Jan 12, 2007

 
J.M. Coetzee
Desgracia
Mondadori, Barcelona, 2000


Por

Miriam Badillo


Un académico universitario común y corriente, es decir responsable, conocedor de su materia (poesía inglesa) sin llegar a lo extraordinario, divorciado, cincuentón, profesor gris, con una vida tranquila y sin mayores preocupaciones personales que las de resolver de algún modo sus impulsos y deseos sexuales
“crepusculares”
cae en desgracia. Lo que se adivinaba como uno más de sus flirteos con una estudiante lo conduce a un juicio escolar que le hace perder el trabajo y le cambia por completo el panorama de una vida que él ya vislumbraba de cierto modo, con sus dudas y asperezas pero completamente predecible. Se va entonces a pasar una temporada a casa de su hija, en una granja desolada, y ahí junto con ella se encuentra de nuevo frente a la desgracia.

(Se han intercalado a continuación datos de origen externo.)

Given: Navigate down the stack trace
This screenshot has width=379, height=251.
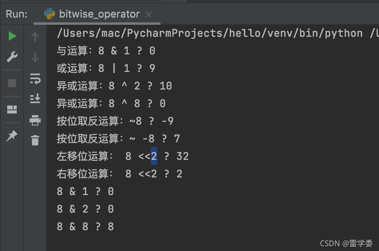Looking at the screenshot, I should tap(35, 57).
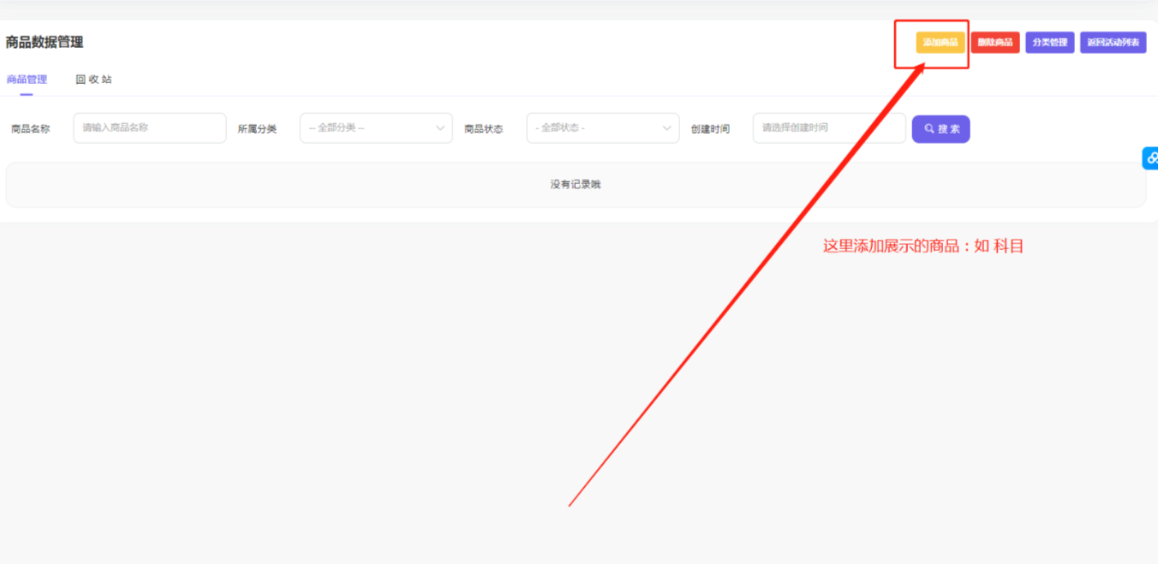Click the chevron arrow on the 所属分类 selector
This screenshot has width=1158, height=564.
439,128
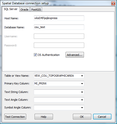
Task: Open the Advanced... settings
Action: pyautogui.click(x=75, y=55)
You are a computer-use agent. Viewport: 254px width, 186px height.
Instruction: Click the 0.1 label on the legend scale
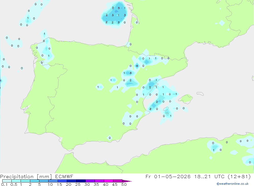(4, 184)
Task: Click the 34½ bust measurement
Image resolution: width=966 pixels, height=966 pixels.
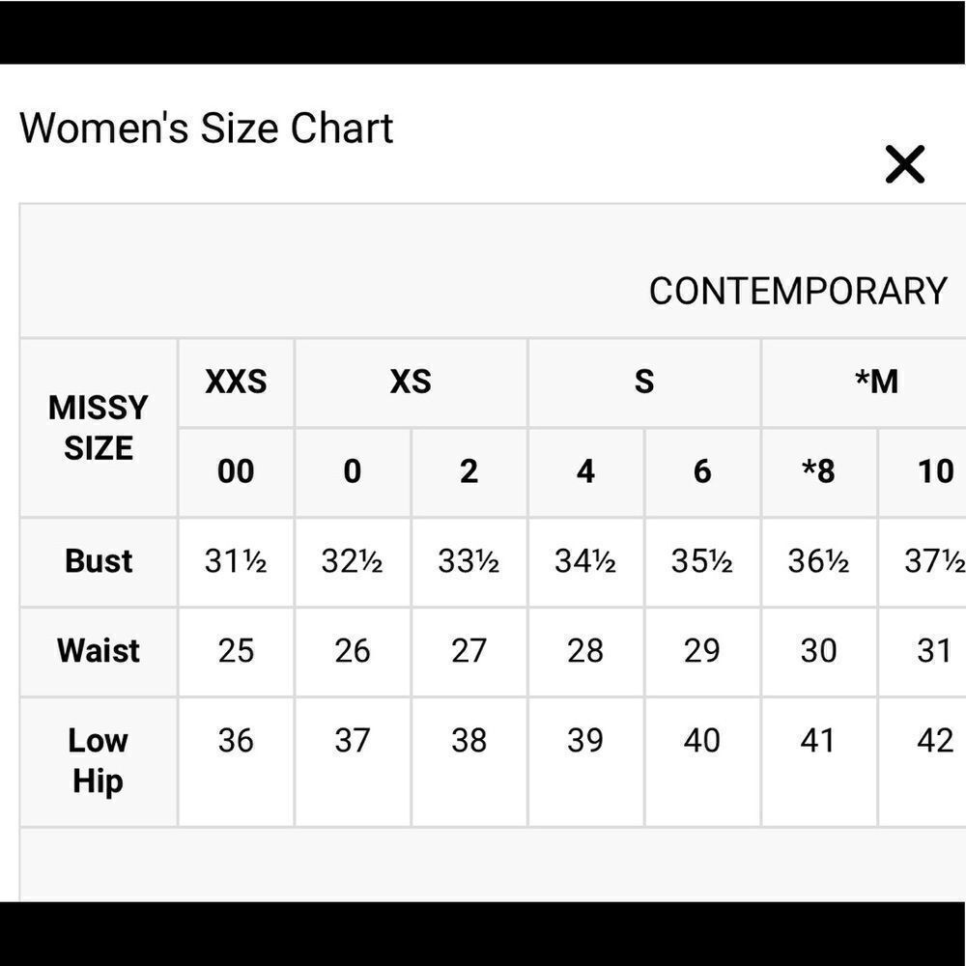Action: [585, 561]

Muchos elementos hay por discurrir con este libro del autor sudafricano que no duda en poner sobre la mesa una vez más el universo de sus preocupaciones, obsesiones diría yo, personales: la vejez y sus revoluciones, ¿un hombre o mujer viejo pierden el derecho a amar, a desear? ¿Se convierten en seres detestables y exiliados en su piel marchita?; el impulso erótico y sus oscuridades, sus misterios nunca resueltos; la validez de un mundo que reprocha y juzga desde su propia mentira y fragilidad; la realidad histórica y social de una Sudáfrica profunda cuyas leyes no escritas se imponen con furia en el personaje de Lucy (ex hippie, empeñada en asimilarse a esa Sudáfrica profunda, rural), la hija de David Laurie, el personaje principal.

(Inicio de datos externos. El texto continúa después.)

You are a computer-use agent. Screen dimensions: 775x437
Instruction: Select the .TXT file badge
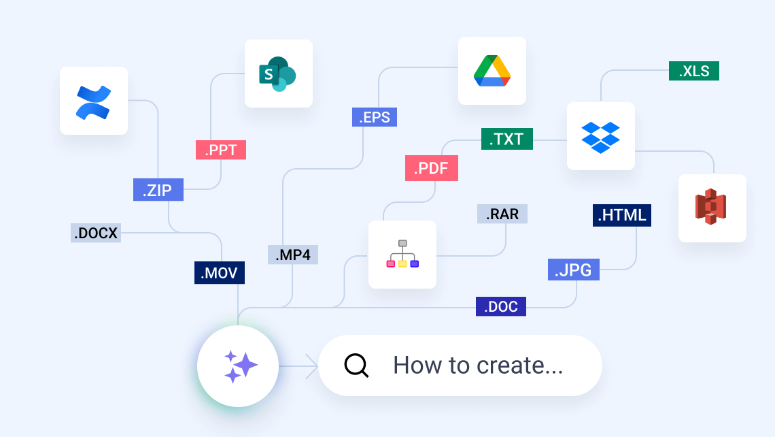pyautogui.click(x=506, y=139)
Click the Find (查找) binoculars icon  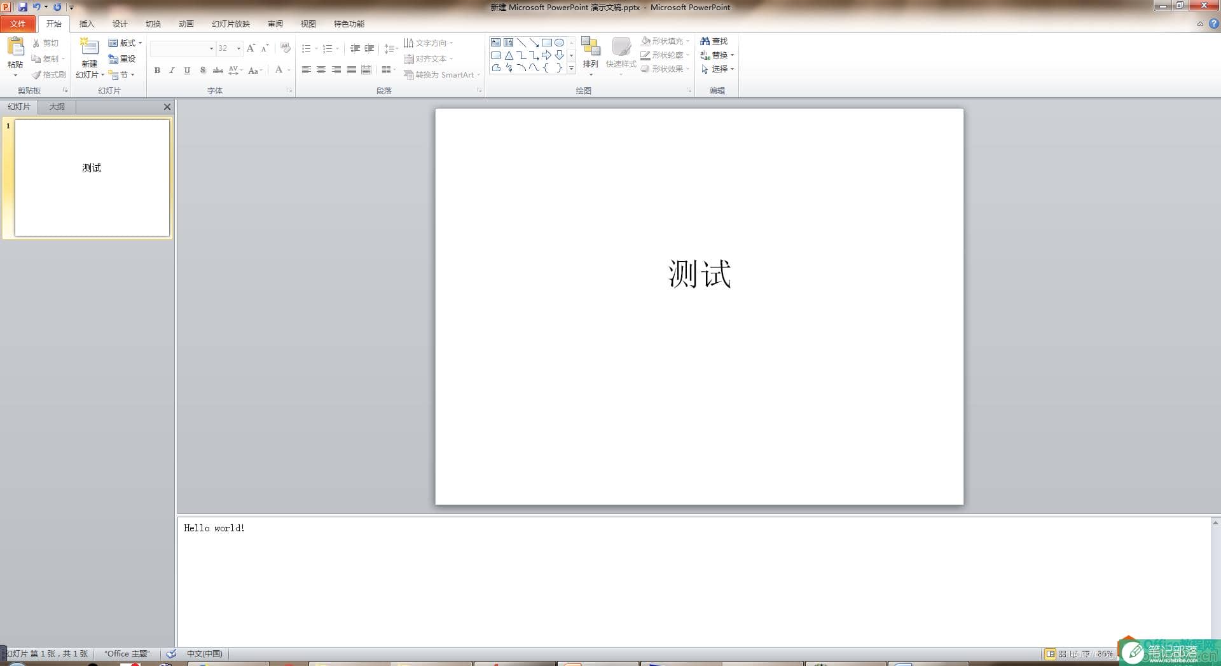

Laurie se ve repentinamente enfrentado al propio peso de su alta cultura, de su egoísmo, de su frialdad y desapego, brutalmente enfrentado a la presencia y sufrimiento de los seres que comparten el planeta con los humanos (según dice Lucy): los animales.

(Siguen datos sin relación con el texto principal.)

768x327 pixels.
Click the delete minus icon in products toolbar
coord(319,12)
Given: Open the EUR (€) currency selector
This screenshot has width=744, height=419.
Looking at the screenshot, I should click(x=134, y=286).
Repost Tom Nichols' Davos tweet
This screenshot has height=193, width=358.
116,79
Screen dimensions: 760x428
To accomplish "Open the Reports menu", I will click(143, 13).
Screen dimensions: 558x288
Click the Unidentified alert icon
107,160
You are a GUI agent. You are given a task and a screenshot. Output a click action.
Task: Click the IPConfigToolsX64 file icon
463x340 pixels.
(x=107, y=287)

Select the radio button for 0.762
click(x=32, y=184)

Coetzee no cede nunca, sus personajes se mantienen siempre sujetos a sus propios e intransferibles mundos, más asertivos que equivocados aunque sus empecinamientos o tal vez mejor dicho, sus certezas, los lleven a la desgracia y durante casi todo el transcurrir de la historia, a la incomunicación y la distancia. No, Coetzee no cede nunca ante la tentación complaciente, cede, eso sí, a la conmoción, al dolor y no duda en conmoverse y con él sus personajes.